READY FOR ITS VERY FIRST TIME


It arrived and DH got a gas bit and fitted it up for me. I was undecided whether to use my smaller cast iron oven or try the new
bedourie which didnt leave much space around the sides, I was thinking I should have got the 10" rather than the 12" for the ovenmate. But I didnt particularly get them to go together and tomorrow I might show you why I needed the 12". I decided on the
Bedourie as being at home I could pressure cook or microwave if it didnt cook in time for dinner tonight and I wanted to see if having so little space affected the heating of the camp oven. Also it was a very windy day with the winds swirly and hard to find anywhere totally protected.
This is what I do no matter what I cook in, its pretty simple and basic:
Ingredients: 4 Lamb Shanks, onions, potatoes, swedes, turnips, carrots, mushroom if I have them, tin diced tomatoes, tomato paste, soy sauce, worchestorshire sauce, dried italian herbs, fresh herbs (this time mint and rosemary) if available, chicken stock, red wine, pepper, salt to taste. (garlic and chilli could be optionals also).
I do make the carrots chunky and used baby potatoes cut in half. This is my preference others like to dice down all the vegetables. The rest I do cut up small.
Method: Browned 4 Lamb Shanks and there were forquarter chops cheap at Coles so I put 4 of them in as well in a little olive oil remove from oven. Slightly brown all root vegetables. This takes a while and some skip this part but I always do this.

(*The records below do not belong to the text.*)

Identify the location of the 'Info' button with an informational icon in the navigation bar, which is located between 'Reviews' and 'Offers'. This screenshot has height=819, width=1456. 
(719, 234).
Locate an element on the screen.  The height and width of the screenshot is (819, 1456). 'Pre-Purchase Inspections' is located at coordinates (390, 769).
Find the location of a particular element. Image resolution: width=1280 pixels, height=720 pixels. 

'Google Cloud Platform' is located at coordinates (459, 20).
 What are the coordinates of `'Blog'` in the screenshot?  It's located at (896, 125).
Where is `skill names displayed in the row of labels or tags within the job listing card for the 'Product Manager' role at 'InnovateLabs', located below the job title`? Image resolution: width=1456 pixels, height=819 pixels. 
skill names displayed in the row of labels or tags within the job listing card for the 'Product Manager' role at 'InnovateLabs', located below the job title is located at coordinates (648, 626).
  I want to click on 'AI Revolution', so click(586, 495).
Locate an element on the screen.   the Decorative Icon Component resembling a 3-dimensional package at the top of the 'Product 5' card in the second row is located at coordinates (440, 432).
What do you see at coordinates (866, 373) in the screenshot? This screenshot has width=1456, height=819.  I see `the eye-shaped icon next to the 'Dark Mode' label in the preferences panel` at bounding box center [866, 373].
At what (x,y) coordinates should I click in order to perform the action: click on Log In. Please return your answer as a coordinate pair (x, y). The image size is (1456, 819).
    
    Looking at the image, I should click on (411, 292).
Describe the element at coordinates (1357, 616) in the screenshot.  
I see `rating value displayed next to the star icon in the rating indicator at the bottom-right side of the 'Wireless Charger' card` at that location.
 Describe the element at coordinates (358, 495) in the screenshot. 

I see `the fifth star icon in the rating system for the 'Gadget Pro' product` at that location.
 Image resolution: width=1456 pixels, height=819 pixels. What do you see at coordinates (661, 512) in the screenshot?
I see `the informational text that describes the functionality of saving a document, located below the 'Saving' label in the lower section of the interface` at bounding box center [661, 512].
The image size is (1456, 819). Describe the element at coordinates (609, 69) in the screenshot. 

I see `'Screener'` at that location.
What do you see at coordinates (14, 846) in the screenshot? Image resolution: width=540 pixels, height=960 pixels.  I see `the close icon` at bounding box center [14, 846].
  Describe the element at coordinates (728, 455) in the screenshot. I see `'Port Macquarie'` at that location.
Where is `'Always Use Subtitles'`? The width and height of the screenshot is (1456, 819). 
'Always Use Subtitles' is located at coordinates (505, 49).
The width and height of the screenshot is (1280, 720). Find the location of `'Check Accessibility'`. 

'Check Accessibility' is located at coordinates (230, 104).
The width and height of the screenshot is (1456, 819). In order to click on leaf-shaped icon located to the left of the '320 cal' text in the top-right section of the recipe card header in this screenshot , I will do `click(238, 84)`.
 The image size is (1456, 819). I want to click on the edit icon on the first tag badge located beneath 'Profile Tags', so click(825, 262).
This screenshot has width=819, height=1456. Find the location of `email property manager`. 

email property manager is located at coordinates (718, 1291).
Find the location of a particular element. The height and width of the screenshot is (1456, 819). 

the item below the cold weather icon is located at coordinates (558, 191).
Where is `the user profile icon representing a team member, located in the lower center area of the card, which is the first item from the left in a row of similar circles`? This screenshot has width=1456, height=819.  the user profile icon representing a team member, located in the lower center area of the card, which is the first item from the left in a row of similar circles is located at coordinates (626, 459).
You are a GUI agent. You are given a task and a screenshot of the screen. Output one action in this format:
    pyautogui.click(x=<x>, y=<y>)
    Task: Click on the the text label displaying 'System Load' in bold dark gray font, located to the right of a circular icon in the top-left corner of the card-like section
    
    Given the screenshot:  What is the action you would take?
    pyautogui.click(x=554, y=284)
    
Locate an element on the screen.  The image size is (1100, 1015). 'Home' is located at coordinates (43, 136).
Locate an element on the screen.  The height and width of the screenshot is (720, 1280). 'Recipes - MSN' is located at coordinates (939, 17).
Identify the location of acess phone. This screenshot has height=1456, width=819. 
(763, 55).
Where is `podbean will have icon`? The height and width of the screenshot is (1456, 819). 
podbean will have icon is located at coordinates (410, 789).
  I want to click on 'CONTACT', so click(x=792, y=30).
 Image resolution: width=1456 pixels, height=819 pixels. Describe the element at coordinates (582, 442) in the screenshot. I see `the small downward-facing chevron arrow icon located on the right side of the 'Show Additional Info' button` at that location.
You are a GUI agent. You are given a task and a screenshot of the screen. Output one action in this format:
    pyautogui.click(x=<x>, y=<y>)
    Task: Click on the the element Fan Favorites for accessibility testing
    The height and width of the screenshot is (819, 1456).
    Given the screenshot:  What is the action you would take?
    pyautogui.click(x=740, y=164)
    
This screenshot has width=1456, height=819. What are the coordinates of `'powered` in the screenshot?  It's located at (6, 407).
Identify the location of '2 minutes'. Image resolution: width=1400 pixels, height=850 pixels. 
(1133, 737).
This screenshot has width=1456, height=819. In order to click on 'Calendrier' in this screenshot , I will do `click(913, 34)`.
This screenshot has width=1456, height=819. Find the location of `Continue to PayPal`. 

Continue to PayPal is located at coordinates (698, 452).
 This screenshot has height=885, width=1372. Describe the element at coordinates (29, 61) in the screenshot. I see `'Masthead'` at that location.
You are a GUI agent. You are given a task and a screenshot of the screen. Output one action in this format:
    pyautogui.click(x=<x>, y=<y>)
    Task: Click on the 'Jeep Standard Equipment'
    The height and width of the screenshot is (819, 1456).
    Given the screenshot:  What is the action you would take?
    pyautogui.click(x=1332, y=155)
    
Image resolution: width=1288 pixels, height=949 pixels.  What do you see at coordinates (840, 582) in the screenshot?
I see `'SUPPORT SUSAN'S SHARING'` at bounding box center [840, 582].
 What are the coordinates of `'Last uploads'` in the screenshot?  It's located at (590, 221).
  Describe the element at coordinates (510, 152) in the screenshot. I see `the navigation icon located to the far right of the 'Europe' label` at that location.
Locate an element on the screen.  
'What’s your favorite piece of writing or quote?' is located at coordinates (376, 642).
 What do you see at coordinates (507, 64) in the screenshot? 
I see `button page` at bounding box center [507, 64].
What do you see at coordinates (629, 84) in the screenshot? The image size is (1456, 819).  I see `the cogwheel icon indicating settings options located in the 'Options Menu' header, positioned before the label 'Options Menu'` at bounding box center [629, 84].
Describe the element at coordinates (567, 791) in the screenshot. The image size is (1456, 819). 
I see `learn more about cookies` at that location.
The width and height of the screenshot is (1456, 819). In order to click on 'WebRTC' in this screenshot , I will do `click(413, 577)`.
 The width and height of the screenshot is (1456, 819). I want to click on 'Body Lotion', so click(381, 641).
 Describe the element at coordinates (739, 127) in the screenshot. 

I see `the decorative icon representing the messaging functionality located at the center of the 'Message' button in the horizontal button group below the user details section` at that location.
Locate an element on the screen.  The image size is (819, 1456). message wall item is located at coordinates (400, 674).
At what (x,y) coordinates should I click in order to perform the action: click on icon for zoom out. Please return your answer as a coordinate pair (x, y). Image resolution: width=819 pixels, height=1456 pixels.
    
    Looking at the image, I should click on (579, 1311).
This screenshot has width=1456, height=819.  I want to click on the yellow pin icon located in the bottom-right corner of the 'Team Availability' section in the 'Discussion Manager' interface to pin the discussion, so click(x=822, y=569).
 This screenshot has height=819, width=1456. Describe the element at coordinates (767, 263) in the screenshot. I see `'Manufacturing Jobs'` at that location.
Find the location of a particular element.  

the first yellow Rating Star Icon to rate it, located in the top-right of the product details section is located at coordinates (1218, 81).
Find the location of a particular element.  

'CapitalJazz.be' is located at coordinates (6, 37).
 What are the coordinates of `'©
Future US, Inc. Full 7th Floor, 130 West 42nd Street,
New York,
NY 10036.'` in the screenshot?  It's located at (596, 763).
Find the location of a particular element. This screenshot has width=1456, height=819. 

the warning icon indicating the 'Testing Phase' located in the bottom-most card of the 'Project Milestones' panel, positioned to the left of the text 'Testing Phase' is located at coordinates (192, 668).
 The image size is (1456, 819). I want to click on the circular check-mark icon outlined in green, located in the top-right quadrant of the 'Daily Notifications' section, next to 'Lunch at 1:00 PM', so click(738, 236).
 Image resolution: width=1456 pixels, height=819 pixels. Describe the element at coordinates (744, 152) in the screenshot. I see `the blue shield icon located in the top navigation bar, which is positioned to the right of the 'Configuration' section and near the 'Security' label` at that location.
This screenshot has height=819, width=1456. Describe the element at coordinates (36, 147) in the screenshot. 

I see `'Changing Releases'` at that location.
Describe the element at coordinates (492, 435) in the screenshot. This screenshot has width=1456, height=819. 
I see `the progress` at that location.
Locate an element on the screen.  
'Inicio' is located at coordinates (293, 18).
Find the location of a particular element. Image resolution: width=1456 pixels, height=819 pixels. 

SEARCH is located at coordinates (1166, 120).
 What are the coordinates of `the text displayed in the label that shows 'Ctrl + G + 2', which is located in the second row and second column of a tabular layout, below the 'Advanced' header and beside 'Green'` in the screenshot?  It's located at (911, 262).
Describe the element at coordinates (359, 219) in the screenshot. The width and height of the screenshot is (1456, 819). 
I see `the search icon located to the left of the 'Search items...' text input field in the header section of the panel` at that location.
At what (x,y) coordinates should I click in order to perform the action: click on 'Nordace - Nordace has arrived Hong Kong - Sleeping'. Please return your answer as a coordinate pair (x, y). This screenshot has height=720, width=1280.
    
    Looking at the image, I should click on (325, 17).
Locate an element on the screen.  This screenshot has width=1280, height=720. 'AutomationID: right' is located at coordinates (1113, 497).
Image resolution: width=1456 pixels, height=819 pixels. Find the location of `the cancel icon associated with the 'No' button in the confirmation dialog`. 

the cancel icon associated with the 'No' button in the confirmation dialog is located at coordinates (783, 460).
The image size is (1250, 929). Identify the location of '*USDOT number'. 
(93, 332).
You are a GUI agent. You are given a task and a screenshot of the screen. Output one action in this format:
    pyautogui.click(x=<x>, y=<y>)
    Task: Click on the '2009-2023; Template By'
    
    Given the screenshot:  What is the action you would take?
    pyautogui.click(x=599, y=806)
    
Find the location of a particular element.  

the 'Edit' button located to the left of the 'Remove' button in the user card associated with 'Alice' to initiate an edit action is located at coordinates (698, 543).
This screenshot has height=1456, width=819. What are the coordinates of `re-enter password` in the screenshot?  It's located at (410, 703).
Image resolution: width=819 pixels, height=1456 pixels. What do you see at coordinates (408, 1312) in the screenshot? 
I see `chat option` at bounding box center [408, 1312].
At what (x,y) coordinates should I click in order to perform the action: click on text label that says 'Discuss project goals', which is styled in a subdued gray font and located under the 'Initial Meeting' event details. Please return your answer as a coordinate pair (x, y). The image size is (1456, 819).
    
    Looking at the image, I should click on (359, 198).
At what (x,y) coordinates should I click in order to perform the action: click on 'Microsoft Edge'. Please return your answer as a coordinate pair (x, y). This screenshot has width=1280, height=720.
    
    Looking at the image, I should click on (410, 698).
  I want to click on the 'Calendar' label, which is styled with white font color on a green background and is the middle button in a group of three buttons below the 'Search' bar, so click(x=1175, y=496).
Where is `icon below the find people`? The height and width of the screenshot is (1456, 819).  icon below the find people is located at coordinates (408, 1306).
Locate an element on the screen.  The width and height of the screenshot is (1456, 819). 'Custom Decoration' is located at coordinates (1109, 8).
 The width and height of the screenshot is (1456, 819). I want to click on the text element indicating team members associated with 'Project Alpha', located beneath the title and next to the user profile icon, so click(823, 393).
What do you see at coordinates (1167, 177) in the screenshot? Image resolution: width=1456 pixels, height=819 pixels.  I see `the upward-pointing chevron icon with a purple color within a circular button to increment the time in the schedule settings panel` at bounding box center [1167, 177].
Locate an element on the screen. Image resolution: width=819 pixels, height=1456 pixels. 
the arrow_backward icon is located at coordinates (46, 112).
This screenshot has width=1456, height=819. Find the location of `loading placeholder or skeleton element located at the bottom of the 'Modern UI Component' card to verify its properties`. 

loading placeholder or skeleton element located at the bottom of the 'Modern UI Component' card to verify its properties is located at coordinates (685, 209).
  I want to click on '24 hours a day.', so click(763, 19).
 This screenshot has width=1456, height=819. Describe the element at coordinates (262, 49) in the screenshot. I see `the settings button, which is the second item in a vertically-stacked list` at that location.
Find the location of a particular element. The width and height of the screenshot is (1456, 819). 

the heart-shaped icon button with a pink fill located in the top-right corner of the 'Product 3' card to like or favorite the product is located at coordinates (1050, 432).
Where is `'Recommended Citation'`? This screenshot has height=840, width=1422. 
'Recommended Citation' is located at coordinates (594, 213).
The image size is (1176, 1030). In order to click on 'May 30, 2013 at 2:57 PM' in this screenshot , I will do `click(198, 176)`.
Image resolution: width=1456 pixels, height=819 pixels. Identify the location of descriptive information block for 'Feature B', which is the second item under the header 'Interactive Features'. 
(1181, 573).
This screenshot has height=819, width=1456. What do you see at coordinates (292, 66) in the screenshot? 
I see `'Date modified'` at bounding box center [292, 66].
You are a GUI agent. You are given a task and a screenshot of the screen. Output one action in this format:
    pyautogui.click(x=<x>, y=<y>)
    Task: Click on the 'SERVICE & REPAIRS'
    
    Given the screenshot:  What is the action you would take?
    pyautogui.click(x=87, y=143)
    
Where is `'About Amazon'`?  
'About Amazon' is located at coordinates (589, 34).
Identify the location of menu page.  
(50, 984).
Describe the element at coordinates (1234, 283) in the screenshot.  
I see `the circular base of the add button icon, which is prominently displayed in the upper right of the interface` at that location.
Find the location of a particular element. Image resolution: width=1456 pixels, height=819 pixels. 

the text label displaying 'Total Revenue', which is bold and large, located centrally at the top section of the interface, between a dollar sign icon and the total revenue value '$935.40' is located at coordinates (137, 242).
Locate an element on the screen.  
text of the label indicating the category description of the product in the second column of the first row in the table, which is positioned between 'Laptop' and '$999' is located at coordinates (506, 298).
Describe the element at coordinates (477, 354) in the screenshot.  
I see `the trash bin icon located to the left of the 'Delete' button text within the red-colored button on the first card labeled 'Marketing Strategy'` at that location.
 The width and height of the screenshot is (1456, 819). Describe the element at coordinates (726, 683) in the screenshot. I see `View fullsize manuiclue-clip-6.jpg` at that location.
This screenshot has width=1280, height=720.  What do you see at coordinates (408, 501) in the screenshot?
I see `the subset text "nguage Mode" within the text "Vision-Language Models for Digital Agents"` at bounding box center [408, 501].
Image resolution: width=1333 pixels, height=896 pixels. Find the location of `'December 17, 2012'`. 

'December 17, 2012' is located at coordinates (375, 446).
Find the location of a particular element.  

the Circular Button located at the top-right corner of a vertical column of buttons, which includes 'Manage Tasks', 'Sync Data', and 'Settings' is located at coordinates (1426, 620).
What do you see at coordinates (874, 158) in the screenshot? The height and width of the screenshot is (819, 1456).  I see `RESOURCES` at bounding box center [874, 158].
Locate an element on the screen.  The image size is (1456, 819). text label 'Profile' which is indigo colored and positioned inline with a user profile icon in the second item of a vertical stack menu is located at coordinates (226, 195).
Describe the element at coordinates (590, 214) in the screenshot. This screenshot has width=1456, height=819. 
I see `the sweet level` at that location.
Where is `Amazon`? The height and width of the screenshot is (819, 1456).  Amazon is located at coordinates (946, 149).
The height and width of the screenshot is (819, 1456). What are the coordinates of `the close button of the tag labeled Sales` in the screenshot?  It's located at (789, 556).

I was glad I added a bit more as I ended up with an extra person for dinner and the DH always likes left overs when possible of this particular dish.
Place shanks in oven then hard vegetables over top and around. Then add herbs, large tin diced tomatoes, tomato paste, soy, worchestorshire sauce, herbs, half a large chicken stock, about a cup of red wine.
We had the new gas burner on about 1/2 for about an hour and I then checked it. It seemed to be boiling a bit hard and very liquid. I thought I would deal with the liquidity later and we turned it down to about 1/3rd. I say we... its a long story about me and gas I might tell you another time

but I am a bit nervy of gas stoves.
After two hours I again checked it and found the meat had reached the tender stage and it was quite thick. I added some baby beans and we left it cook for another fifteen minutes.
It tasted great but then it usually does and I did use mostly the same ingredients I always do. Not a particular summertime dish

but I know what the new toys can do in this regard and if camping I know I could go off for a pre dinner drink and come back to a perfectly cooked dinner.